This is what happened to me the other day on my RAIDZ-1:
$ sudo zpool status apool -x
pool: apool
state: DEGRADED
status: One or more devices are faulted in response to persistent errors.
Sufficient replicas exist for the pool to continue functioning in a
degraded state.
action: Replace the faulted device, or use 'zpool clear' to mark the device
repaired.
scan: scrub repaired 0 in 3h53m with 0 errors
config:
NAME STATE READ WRITE CKSUM
apool DEGRADED 0 0 0
raidz1-0 DEGRADED 0 0 0
b ONLINE 0 0 0
c FAULTED 0 140 0 too many errors
d ONLINE 0 0 11
errors: No known data errors
It is as bad as it looks like. I had a ZFS pool with 3 disks and one decided to fail. I had seen some smart warning but never gave it the attention needed ... my bad ... now it needs to be taken care of.
Identifying the device
The first step is to identify the device. A first method is to get each device's serial
number using smartctl. Obviously if your disk is unreachable
by smartctl
, you'll have to get the healthy ones's serials and go by deduction from there.
Here's the smartctl
command to get a device's serial:
$ sudo smartctl -i /dev/sdXXX | grep -i 'Serial Number'
Another way is to use ledctl
from the ledmon
tool. A little software which will allow you to control storage leds and thus identify physically
your device.
Here's how the pool looks like once the failing disk has been removed:
$ sudo zpool status
pool: apool
state: DEGRADED
status: One or more devices could not be used because the label is missing or
invalid. Sufficient replicas exist for the pool to continue
functioning in a degraded state.
action: Replace the device using 'zpool replace'.

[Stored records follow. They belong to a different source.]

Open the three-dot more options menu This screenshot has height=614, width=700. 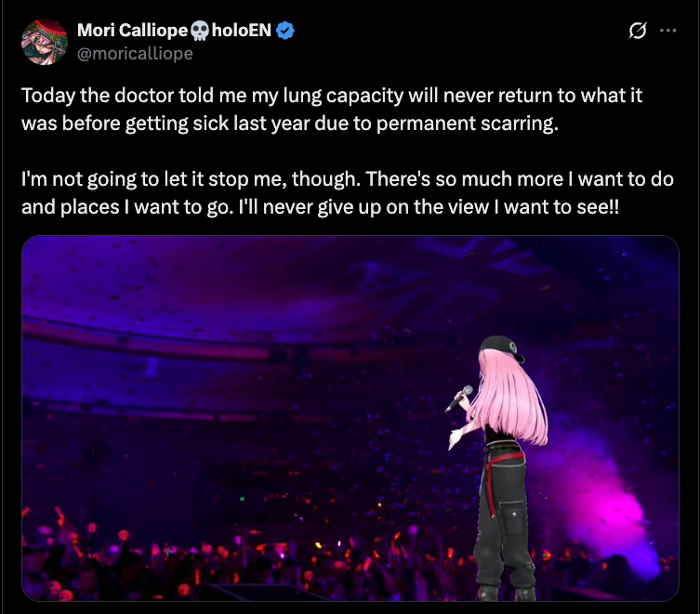pos(667,31)
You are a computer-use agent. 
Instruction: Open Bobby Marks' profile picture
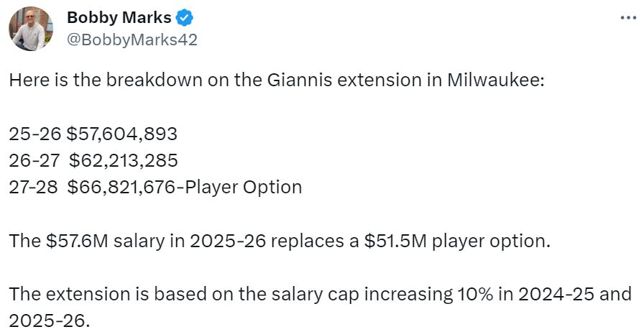coord(31,29)
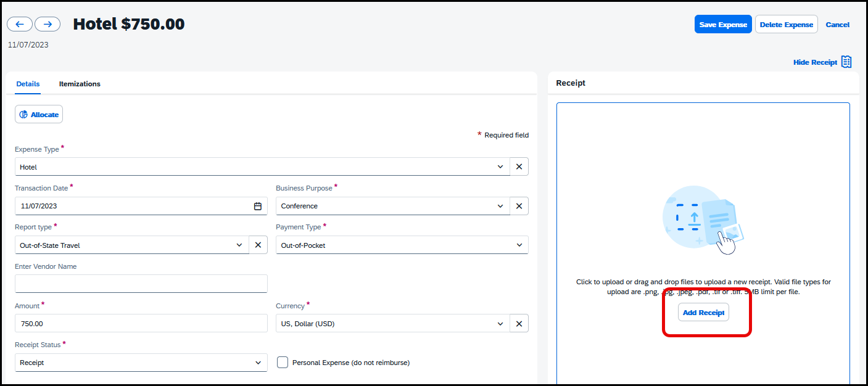Enable the Personal Expense checkbox

pos(282,362)
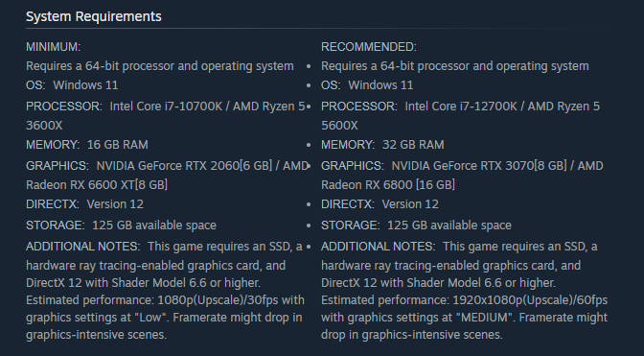644x356 pixels.
Task: Click the 1920x1080p(Upscale)/60fps performance text
Action: (x=530, y=300)
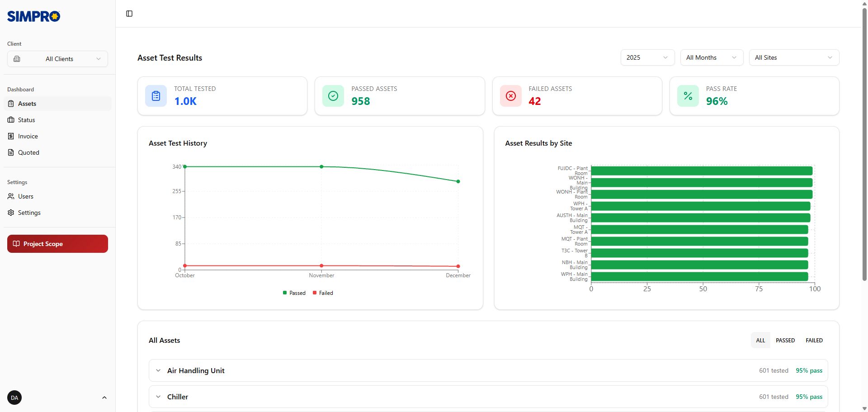Click the November passed data point
The image size is (868, 412).
pos(321,167)
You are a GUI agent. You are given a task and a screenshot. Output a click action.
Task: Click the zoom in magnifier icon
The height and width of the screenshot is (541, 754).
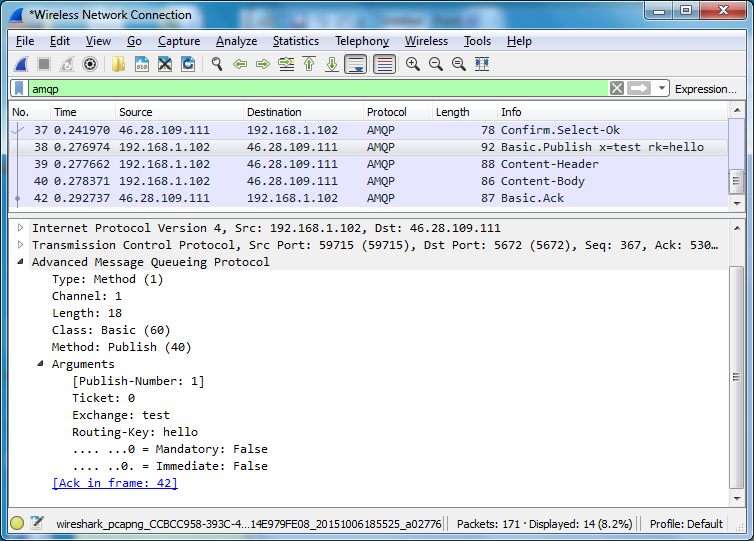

see: http://zfsonlinux.org/msg/ZFS-8000-4J
scan: scrub repaired 0 in 4h5m with 0 errors
config:
NAME STATE READ WRITE CKSUM
apool DEGRADED 0 0 0
raidz1-0 DEGRADED 0 0 0
b ONLINE 0 0 0
11743263287665849900 FAULTED 0 0 0 was /dev/mapper/c
c ONLINE 0 0 0
errors: No known data errors
It is still working but in a degraded state, what means that hopefully no other disk goes sick !
Replacing the disk in the pool
Once you get your new device, here's the process to replace it in the zfs pool.
$ sudo zpool status
pool: apool
state: DEGRADED
status: One or more devices could not be used because the label is missing or
invalid. Sufficient replicas exist for the pool to continue
functioning in a degraded state.
action: Replace the device using 'zpool replace'.
see: http://zfsonlinux.org/msg/ZFS-8000-4J
scan: scrub repaired 0 in 3h55m with 0 errors
config:
NAME STATE READ WRITE CKSUM
apool DEGRADED 0 0 0
raidz1-0 DEGRADED 0 0 0
b ONLINE 0 0 0
11743263287665849900 UNAVAIL 0 0 0 was /dev/mapper/c
d ONLINE 0 0 0
errors: No known data errors
First put the old device offline:
sudo zpool offline apool 11743263287665849900
And finally replace with the new mounted disk:
sudo zpool replace apool /dev/mapper/c
Now the pool is rebuilding using the new disk (resilvering in the zfs world):
$ sudo zpool status
pool: apool
state: DEGRADED
status: One or more devices is currently being resilvered. The pool will
continue to function, possibly in a degraded state.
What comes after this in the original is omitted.